The Methods, Ethics, and History of Public Health in Moving Images 

Social media – primarily Tik Tok, Facebook, X/Twitter, and Instagram – are now considered responsible for the majority of public health messaging, whether Covid-19 information and misinformation, or recognizing the symptoms of cancer or ADHD.  Yet these modern forms of health communication draw on historical practices found in film and television, in which government information, medical expertise, and lay opinions have long competed with one another.   

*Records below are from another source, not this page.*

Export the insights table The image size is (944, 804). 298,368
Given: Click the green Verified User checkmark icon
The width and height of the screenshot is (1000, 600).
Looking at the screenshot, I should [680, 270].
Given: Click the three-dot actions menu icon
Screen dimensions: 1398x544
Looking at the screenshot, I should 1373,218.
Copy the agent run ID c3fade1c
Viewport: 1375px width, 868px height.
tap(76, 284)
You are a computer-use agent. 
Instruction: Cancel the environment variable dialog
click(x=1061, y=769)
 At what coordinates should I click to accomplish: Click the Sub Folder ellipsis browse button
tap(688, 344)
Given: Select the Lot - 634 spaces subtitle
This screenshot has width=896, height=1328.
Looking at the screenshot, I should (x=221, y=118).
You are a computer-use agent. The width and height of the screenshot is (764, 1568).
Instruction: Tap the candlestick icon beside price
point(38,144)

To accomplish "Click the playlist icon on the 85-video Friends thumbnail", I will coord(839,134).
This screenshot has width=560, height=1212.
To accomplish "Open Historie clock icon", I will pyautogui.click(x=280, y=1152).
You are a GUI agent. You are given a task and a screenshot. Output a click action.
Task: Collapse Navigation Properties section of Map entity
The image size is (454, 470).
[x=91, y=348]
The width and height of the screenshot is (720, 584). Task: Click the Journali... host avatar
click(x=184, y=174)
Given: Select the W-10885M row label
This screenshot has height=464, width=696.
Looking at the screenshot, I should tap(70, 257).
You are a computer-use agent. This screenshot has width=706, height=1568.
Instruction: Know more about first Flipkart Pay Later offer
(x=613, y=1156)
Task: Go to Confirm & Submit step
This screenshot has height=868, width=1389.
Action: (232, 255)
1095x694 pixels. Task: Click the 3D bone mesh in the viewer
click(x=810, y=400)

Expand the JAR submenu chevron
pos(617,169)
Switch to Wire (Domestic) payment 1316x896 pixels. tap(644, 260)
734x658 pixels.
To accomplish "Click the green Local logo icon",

This interdisciplinary project examines the ways in which the ‘public’ has been defined, represented, and shaped by public health communications in moving images (television, film, and video), drawing on the extensive moving image archive held by the British Film Institute (BFI). The BFI National Archive is one of the largest moving image archives in the world (60,000 fiction films; 120,000 non-fiction films; 750,000 television titles).  These holdings include substantial collections of screen works under the category of ‘public health messaging’. The massive film collection of the Central Office of Information (COI), the UK state’s principal communications agency between 1946 and 2011, is held by the BFI, and includes numerous films conveying health information and advice to the general public, specific demographics, as well as internally within the health service.  Many of these were produced by commission from the Ministry/ Department of Health, and public agencies such as Health Education England and the National Blood Service. Beyond the COI collection, the BFI holds examples of health information delivered in the pre-NHS era, and health topics covered within television programming and film and video produced by non-official sources. 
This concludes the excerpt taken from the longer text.